Il piano israeliano per attaccare l'Iran era top secret, ma a Washington qualcuno aveva già intuito che stava per succedere qualcosa di grosso. Poco prima che le prime esplosioni venissero segnalate dalla tv di Stato iraniana a Teheran, le ordinazioni di pizza nei pressi del Pentagono hanno subito un'impennata straordinaria, come rilevato da un account virale su X chiamato "Pentagon Pizza Report", che fornisce informazioni su picchi di attività notturna al quartier generale militare degli Stati Uniti.

«Alle 18.59 ora locale (00.59 in Italia), quasi tutte le pizzerie vicino al Pentagono hanno registrato un enorme aumento di attività», si legge sull'account, che ha poi segnalato come tre ore dopo un gay bar nei dintorni registrasse «un movimento in modo anomalo basso per un giovedì sera», segno secondo loro di «una notte intensa al Pentagono».

Questa teoria, tutt'altro che scientifica, ha precedenti 'storici': prima dell'invasione americana di Panama nel 1989 e dell'Operazione Desert Storm nel 1991, le consegne di pizza al Pentagono aumentarono sensibilmente, così come durante l'attacco missilistico israeliano all'Iran nel 2024.
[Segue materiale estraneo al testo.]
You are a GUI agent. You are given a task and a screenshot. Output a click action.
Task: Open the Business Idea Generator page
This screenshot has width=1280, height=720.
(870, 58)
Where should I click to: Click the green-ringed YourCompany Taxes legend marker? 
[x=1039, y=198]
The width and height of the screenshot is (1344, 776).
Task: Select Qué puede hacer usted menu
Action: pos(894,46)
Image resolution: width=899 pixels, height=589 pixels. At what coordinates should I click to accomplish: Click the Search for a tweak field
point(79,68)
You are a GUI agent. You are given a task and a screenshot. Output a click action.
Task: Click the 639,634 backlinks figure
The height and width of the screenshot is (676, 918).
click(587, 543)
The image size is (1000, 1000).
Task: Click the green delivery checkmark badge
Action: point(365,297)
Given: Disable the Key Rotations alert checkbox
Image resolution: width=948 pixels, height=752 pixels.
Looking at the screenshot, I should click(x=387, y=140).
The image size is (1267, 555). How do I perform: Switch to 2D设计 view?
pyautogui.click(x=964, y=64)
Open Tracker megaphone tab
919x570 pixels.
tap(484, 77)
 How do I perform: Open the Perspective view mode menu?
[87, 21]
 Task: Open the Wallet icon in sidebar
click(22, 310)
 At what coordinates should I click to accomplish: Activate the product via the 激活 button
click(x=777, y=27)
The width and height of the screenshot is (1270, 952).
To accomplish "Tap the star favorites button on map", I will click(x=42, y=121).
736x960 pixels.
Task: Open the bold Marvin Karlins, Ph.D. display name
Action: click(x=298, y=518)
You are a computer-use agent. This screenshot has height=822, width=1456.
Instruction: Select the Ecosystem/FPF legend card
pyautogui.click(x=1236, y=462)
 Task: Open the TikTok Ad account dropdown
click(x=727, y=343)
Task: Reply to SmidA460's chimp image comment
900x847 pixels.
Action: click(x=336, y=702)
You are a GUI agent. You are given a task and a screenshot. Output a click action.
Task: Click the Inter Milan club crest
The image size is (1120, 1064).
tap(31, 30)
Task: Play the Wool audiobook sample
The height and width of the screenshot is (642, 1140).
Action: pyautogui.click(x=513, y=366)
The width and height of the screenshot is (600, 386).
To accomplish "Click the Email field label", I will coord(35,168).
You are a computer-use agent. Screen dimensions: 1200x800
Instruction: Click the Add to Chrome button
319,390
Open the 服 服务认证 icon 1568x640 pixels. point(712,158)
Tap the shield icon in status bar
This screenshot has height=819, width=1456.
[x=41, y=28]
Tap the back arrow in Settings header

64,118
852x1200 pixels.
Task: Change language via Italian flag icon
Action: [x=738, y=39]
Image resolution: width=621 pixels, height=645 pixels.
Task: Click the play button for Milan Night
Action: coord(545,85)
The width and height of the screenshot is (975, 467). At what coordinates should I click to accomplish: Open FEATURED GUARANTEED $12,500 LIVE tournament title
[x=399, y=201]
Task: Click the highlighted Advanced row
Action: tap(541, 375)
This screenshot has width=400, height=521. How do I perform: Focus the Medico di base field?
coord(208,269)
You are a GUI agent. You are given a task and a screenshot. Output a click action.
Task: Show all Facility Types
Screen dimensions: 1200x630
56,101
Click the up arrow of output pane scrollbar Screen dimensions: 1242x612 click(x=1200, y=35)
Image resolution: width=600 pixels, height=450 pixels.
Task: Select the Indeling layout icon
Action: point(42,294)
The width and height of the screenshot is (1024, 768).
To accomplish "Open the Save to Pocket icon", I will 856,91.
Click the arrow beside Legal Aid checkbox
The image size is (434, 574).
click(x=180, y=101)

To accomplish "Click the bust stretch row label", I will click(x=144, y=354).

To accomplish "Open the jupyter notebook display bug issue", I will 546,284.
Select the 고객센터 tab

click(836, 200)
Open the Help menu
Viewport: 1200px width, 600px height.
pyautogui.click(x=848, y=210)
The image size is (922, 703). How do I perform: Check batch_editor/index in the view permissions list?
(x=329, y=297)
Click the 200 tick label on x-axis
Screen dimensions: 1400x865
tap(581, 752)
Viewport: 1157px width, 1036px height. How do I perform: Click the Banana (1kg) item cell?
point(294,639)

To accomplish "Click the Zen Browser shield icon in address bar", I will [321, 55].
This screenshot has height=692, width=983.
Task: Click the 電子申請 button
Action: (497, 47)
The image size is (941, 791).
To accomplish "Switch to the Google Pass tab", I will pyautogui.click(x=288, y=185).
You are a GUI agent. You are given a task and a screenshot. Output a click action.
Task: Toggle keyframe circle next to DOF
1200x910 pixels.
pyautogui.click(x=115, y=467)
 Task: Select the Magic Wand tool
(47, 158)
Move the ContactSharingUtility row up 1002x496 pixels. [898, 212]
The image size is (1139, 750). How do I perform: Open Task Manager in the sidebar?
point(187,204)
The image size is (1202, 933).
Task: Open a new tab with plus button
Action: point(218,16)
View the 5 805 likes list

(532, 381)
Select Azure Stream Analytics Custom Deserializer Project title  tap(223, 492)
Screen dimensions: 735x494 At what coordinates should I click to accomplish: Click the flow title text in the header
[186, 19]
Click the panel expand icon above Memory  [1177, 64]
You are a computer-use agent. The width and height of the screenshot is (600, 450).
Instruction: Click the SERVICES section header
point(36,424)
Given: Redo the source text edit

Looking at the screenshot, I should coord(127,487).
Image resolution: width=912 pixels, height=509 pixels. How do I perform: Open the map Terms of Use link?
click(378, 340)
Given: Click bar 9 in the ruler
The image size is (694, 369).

Il presidente Donald Trump ha dichiarato al Wall Street Journal di essere stato pienamente informato in anticipo sulla campagna di bombardamenti israeliana, definita necessaria per fermare il programma nucleare iraniano. «Sappiamo cosa sta succedendo», ha affermato. Per il resto degli americani, però, le pizze con salame piccante non erano l'unico segnale di un'imminente crisi. Mercoledì Washington aveva annunciato lo spostamento di alcuni diplomatici e delle loro famiglie fuori dal Medio Oriente. E circa un'ora prima dell'inizio delle operazioni israeliane, l'ambasciatore Usa a Gerusalemme, Mike Huckabee, ha pubblicato su X un post eloquente: «Siamo alla nostra ambasciata a Gerusalemme e stiamo monitorando da vicino la situazione. Resteremo qui tutta la notte. Pregate per la pace di Gerusalemme!».